» What to do:
Substitute "LinkedIn" for "Facebook" in the stretch of entries that opens with the line containing "You are a computer-use agent. 1000x750" and closes with the line containing "coord(736,297)", then write out only those lines with nothing else changed.

Click-target data:
--- start ---

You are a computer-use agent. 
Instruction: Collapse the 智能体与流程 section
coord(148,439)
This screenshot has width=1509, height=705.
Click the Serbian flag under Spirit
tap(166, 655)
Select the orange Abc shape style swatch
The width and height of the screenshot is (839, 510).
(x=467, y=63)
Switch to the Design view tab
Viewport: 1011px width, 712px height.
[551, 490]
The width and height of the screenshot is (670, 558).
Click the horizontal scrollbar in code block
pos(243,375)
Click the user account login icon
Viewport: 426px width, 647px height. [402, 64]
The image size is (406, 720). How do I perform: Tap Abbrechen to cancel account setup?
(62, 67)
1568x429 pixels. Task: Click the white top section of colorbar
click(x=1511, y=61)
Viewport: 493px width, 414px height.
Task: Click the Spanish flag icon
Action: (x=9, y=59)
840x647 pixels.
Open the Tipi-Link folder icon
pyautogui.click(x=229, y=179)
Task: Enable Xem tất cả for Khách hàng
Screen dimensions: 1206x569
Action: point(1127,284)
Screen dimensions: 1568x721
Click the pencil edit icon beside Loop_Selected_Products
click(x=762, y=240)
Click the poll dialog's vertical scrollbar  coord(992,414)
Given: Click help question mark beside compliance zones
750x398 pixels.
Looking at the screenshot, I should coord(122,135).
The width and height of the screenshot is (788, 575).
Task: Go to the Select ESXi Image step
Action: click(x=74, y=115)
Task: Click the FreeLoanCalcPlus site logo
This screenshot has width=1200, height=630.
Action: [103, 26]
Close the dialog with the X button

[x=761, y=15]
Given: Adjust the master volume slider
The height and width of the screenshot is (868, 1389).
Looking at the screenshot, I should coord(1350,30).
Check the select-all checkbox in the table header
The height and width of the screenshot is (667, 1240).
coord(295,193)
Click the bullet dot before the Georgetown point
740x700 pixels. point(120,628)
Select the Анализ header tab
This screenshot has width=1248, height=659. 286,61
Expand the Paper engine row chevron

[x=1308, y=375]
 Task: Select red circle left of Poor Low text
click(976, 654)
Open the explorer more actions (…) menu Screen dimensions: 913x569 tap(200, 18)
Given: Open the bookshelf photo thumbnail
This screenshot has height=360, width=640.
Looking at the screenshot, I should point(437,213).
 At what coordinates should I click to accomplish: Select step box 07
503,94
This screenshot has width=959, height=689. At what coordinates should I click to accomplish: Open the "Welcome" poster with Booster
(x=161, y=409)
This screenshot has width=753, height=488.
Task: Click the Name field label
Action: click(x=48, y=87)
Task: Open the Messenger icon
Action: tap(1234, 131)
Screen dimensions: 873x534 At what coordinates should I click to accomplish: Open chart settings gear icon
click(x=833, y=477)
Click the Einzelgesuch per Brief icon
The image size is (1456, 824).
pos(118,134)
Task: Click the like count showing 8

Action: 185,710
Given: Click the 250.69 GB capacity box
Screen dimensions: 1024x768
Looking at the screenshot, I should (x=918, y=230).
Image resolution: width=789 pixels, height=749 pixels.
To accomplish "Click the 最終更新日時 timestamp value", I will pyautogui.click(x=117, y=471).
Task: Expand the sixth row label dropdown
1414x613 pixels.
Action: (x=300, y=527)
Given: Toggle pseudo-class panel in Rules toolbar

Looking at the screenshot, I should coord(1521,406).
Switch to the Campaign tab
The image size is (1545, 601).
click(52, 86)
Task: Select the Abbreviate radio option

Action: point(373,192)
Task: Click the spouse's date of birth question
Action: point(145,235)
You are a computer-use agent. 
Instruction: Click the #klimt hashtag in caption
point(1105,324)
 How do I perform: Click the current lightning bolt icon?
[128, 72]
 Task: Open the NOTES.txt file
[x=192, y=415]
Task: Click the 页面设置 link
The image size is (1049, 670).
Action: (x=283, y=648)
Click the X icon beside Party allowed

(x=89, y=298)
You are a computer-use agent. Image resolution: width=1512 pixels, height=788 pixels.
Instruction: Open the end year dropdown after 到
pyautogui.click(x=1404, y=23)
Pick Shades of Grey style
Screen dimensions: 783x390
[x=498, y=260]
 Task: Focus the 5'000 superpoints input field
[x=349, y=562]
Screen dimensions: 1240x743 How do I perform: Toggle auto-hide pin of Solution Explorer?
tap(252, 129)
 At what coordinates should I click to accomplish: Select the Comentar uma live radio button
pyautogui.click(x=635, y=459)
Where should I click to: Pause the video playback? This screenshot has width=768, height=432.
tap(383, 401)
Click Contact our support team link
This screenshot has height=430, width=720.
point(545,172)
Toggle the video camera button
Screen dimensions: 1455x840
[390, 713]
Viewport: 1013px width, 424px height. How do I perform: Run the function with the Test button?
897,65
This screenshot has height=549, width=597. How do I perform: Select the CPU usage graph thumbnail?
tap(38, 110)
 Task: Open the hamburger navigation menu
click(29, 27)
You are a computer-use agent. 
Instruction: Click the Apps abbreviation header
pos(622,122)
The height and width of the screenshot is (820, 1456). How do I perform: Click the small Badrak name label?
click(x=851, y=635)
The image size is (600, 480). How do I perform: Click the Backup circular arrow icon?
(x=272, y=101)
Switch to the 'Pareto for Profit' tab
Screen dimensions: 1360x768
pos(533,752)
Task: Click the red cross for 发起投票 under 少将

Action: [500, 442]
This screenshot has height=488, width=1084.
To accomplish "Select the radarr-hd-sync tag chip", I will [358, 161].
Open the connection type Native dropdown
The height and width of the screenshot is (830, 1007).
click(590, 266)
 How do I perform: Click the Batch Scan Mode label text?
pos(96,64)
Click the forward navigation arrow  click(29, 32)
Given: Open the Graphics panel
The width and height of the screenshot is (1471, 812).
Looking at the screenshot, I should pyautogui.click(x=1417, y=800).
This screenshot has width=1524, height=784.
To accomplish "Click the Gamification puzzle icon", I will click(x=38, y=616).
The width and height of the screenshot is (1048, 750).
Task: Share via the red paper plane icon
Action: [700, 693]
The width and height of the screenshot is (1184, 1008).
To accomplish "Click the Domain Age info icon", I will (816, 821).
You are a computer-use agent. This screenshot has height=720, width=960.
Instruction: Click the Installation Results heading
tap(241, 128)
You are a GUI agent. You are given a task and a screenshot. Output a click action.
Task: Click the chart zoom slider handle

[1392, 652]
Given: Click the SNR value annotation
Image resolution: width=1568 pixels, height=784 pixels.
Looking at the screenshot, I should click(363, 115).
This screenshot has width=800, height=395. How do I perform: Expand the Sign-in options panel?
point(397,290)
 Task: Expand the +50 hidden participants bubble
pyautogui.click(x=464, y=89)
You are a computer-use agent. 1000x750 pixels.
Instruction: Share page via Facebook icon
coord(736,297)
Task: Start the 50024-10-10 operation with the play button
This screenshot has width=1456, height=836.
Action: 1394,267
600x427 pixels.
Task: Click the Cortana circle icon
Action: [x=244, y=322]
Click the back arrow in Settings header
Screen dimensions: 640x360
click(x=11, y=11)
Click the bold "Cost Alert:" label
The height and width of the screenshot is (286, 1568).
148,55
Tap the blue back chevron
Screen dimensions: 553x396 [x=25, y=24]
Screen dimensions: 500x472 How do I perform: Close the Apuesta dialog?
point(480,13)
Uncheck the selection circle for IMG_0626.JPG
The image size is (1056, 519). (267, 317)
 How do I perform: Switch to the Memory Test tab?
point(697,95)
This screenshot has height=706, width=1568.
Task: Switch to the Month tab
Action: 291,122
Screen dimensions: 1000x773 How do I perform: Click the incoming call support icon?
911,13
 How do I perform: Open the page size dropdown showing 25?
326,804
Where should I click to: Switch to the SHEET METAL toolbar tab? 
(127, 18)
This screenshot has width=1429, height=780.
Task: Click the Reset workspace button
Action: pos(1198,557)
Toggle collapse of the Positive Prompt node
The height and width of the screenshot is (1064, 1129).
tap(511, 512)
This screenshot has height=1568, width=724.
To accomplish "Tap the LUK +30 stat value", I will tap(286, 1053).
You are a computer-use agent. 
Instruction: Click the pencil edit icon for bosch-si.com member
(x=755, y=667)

--- end ---

» Complete response:
You are a computer-use agent. 1000x750 pixels.
Instruction: Share page via LinkedIn icon
coord(736,297)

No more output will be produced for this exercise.